Angus, a 21-year editor of the paper, added, "He has lived here, but he has not worked here much, he has been in Washington working on his career path. I think a lot of people are surprised because he has always said his plans were not to rise to national office. He never had any elected office until he was elected to Congress."
A local reporter makes note of the fact that Ryan's failure is known locally, and hopes that this catches the national media's attention.
But Janesville's recent past is also important, several reporters said, citing the town's difficult economic situation, sparked by the closure of a General Motors plant in 2009.
"Their unemployment rate is double digits," said Jeff Flynt, a news reporter at WTAQ Radio in Green Bay. "For a state that is trying to turn around the business aspects of the state the fact that Janesville unemployment continues to be pretty high and you have a guy who is known pretty well nationally and has not found a way to help the plant or put something in its place, that may catch" the national media's attention.
He added, "Paul's district has no big city in it. It is small cities, small towns and farms. He has had a congressional career that has gone largely under the radar."
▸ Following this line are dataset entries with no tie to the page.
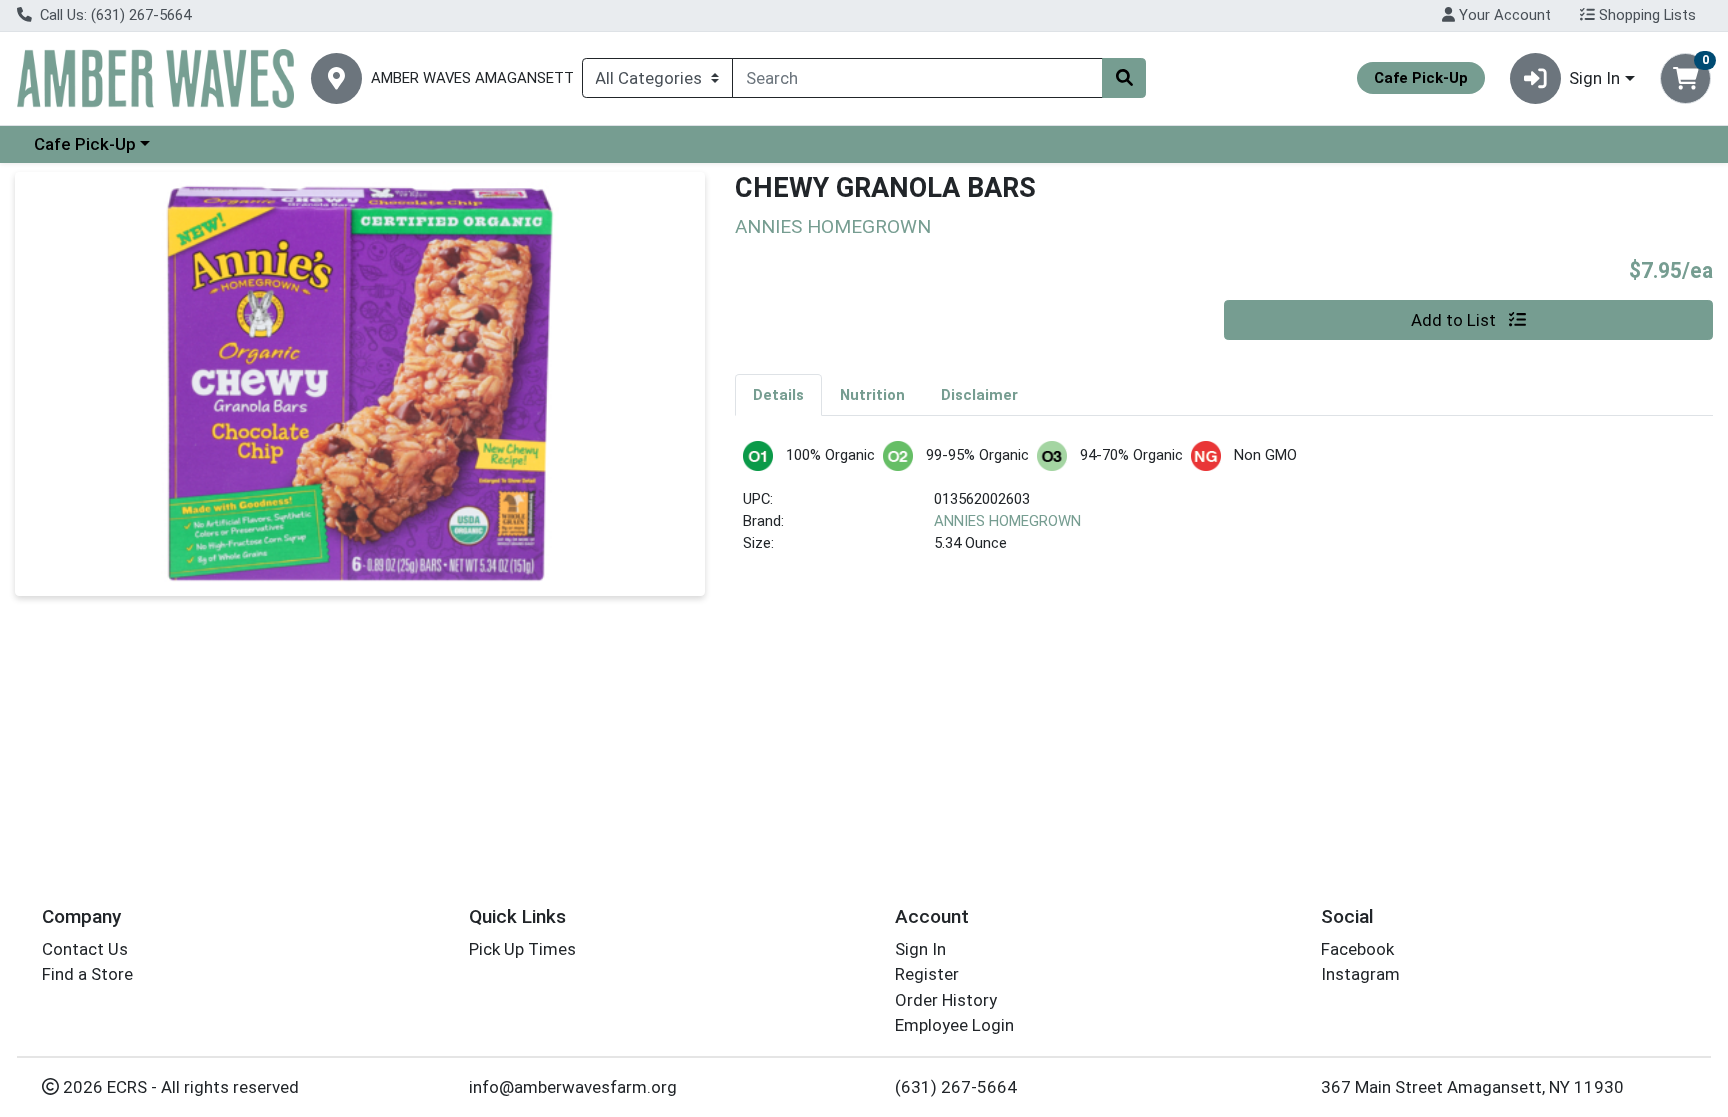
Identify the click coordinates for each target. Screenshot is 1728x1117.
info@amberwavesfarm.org (573, 1087)
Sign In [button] (1594, 78)
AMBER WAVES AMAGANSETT (472, 78)
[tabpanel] (1224, 506)
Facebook (1357, 949)
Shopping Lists (1645, 15)
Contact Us (85, 949)
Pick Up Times (522, 949)
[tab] (778, 394)
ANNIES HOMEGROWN (1007, 521)
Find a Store (87, 974)
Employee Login (954, 1025)
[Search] (1124, 78)
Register (927, 974)
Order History (946, 1000)
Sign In (920, 949)
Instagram (1360, 974)
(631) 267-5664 (956, 1087)
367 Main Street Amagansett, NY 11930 (1472, 1087)
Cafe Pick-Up (85, 144)
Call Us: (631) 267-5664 (113, 15)
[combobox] (917, 78)
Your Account (1503, 15)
"There are people in his district shocked to find out he was a big player on budget stuff. He has been able to define his own story.He didn't really spend any time in state politics and right out of college he went right into interning. While he is a Wisconsin congressman, he is not somebody who came up through the state ranks."
This same reporter compared Paul Ryan to 'Dick Cheney with good hair'.
Wisconsin knows Paul Ryan's efforts, not President Obama's, to save the GM plant failed. But now Ryan wants to retroactively blame it on Obama. (He wrote op-eds to the local papers in 2008, so he must have known the plant was closing that year).
Ryan's own efforts to save the plant failed, but he is content to blame the closure on President Obama
According to a rudimentary LexisNexis search, Ryan made multiple public pleas to GM, including op-eds in his home state newspaper, to keep the plant open. He and fellow Wisconsin lawmakers went to the automobile company's headquarters to present plans to extend the plant's life. When the Bush administration itself called the decision to close the plant evidence that the auto industry was trimming fat and improving its bottom line, Ryan called the news "gut-wrenching."
And as it became clear in early-fall 2008 that GM wouldn't relent, Ryan publicly touted the federal tax money he secured to help displaced workers -- a use of funds that would seem at odds with his limited-government, fiscal conservative image.
Wisconsinites seem to be on to Paul Ryan, let's hope it catches on.